Scientists often don’t see evolution in action. So they were very excited when they saw a few snails on a small rocky island in Sweden evolving into a completely different population that had disappeared thirty years earlier. The change was amazing.

In 1988, the Koster Archipelago, a group of islands off the western coast of Sweden, experienced a toxic algae bloom. The sea snails that lived on a 3-square-meter rock in the archipelago were eliminated. It’s not something very serious in itself, these things happen. But it provided the scientists with an interesting research topic: They introduced a new population of the same type of snail into the rock and watched what happened. This was more extreme than they expected. In a short time, the snails evolved in a way that became strikingly similar to groups that had been lost three decades earlier. So they saw evolution happening before their eyes.

A special experience
Before the arrival of toxic algae, the islands and their small rocks were home to large and diverse populations of sea snails of this type Litorina saxatilis. But while the snail populations that were also wiped out on the larger islands recovered within two to four years, the snail populations on the smaller rocky islands did not.
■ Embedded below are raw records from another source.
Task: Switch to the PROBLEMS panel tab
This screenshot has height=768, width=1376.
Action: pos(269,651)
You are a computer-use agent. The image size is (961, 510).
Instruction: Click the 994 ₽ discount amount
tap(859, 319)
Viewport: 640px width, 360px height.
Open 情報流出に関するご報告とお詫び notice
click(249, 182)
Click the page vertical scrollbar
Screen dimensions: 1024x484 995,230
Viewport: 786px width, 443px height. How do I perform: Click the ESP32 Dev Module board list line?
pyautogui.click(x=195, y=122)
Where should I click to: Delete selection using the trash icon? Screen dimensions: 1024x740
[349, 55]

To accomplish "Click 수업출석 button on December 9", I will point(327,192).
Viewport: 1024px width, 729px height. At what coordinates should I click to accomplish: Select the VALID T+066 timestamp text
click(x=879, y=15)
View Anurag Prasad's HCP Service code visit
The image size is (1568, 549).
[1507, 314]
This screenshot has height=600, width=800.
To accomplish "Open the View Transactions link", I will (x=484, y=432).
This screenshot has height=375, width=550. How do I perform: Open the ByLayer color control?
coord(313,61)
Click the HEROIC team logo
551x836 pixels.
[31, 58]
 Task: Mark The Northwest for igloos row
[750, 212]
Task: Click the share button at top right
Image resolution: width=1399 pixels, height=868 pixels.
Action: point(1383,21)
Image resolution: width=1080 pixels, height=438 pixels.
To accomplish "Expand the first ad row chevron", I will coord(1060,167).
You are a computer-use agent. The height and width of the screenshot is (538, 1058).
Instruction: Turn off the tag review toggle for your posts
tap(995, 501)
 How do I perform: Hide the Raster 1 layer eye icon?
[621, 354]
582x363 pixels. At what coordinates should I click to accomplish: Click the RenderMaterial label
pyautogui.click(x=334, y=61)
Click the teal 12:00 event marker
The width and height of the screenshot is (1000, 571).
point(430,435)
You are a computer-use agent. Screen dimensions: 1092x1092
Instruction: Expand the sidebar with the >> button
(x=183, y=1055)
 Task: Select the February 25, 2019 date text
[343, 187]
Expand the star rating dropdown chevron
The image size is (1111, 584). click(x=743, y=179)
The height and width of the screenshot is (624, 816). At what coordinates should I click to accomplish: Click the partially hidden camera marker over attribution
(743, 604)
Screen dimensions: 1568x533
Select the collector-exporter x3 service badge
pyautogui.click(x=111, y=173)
So marine ecologist Kirsten Johansson from the University of Gothenburg saw a unique opportunity. In 1992 she reintroduced the snail L. saxatilis to its ancient habitat on the rocks. Thus began an experiment that would have far-reaching consequences more than thirty years later.

Crab and wave snails
L. saxatilis is a common marine snail along the North Atlantic coast, where several populations have evolved traits adapted to their environment. Consider their size, shell shape, shell color and behavior. The differences are even greater between the so-called crabs and wave snails. These animals have evolved in places where they are threatened by crabs or where waves threaten to wash them away, and they are not crabs.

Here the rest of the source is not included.